(Pixel coordinate grounding data)
-=-=-
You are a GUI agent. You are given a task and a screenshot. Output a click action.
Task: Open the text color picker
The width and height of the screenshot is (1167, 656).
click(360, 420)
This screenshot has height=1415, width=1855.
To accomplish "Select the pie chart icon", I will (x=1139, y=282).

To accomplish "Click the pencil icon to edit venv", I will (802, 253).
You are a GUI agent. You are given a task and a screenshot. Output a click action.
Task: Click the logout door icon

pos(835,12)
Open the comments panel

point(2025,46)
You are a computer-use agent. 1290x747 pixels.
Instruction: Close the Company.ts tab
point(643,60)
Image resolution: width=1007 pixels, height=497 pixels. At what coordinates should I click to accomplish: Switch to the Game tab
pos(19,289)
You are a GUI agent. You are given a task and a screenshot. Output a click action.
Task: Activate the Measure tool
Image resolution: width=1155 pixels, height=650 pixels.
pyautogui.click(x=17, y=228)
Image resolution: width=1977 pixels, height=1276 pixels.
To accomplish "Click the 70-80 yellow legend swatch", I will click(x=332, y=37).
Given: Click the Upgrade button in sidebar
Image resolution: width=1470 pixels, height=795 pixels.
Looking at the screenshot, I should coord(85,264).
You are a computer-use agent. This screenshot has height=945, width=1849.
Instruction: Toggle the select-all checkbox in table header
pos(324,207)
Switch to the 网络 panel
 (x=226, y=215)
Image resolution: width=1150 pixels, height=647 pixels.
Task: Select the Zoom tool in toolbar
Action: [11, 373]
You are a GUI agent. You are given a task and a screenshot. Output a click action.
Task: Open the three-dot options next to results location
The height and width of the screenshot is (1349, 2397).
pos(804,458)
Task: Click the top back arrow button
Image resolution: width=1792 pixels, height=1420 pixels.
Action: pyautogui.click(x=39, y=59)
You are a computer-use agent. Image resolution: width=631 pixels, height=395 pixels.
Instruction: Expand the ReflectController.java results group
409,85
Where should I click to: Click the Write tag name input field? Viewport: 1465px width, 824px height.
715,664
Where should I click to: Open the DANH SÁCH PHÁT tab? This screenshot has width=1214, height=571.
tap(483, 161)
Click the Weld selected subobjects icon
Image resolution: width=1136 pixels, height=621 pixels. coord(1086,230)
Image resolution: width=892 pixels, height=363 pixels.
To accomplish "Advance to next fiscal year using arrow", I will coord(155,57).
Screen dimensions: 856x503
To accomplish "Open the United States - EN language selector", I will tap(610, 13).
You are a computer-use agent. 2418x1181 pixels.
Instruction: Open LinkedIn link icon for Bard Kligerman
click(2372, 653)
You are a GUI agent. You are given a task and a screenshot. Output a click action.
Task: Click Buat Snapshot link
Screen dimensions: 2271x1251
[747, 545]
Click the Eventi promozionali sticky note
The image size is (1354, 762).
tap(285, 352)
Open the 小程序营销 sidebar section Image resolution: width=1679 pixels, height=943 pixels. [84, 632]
-=-=-
## [WHAT IS NEEDED]
Using the data above, reproduce every line exactly.

## [PROBLEM SOLUTION]
You are a GUI agent. You are given a task and a screenshot. Output a click action.
Task: Open the text color picker
The width and height of the screenshot is (1167, 656).
click(360, 420)
This screenshot has height=1415, width=1855.
To accomplish "Select the pie chart icon", I will (x=1139, y=282).

To accomplish "Click the pencil icon to edit venv", I will (802, 253).
You are a GUI agent. You are given a task and a screenshot. Output a click action.
Task: Click the logout door icon

pos(835,12)
Open the comments panel

point(2025,46)
You are a computer-use agent. 1290x747 pixels.
Instruction: Close the Company.ts tab
point(643,60)
Image resolution: width=1007 pixels, height=497 pixels. At what coordinates should I click to accomplish: Switch to the Game tab
pos(19,289)
You are a GUI agent. You are given a task and a screenshot. Output a click action.
Task: Activate the Measure tool
Image resolution: width=1155 pixels, height=650 pixels.
pyautogui.click(x=17, y=228)
Image resolution: width=1977 pixels, height=1276 pixels.
To accomplish "Click the 70-80 yellow legend swatch", I will click(x=332, y=37).
Given: Click the Upgrade button in sidebar
Image resolution: width=1470 pixels, height=795 pixels.
Looking at the screenshot, I should coord(85,264).
You are a computer-use agent. This screenshot has height=945, width=1849.
Instruction: Toggle the select-all checkbox in table header
pos(324,207)
Switch to the 网络 panel
 (x=226, y=215)
Image resolution: width=1150 pixels, height=647 pixels.
Task: Select the Zoom tool in toolbar
Action: [11, 373]
You are a GUI agent. You are given a task and a screenshot. Output a click action.
Task: Open the three-dot options next to results location
The height and width of the screenshot is (1349, 2397).
pos(804,458)
Task: Click the top back arrow button
Image resolution: width=1792 pixels, height=1420 pixels.
Action: pyautogui.click(x=39, y=59)
You are a computer-use agent. Image resolution: width=631 pixels, height=395 pixels.
Instruction: Expand the ReflectController.java results group
409,85
Where should I click to: Click the Write tag name input field? Viewport: 1465px width, 824px height.
715,664
Where should I click to: Open the DANH SÁCH PHÁT tab? This screenshot has width=1214, height=571.
tap(483, 161)
Click the Weld selected subobjects icon
Image resolution: width=1136 pixels, height=621 pixels. coord(1086,230)
Image resolution: width=892 pixels, height=363 pixels.
To accomplish "Advance to next fiscal year using arrow", I will coord(155,57).
Screen dimensions: 856x503
To accomplish "Open the United States - EN language selector", I will tap(610, 13).
You are a computer-use agent. 2418x1181 pixels.
Instruction: Open LinkedIn link icon for Bard Kligerman
click(2372, 653)
You are a GUI agent. You are given a task and a screenshot. Output a click action.
Task: Click Buat Snapshot link
Screen dimensions: 2271x1251
[747, 545]
Click the Eventi promozionali sticky note
The image size is (1354, 762).
tap(285, 352)
Open the 小程序营销 sidebar section Image resolution: width=1679 pixels, height=943 pixels. [84, 632]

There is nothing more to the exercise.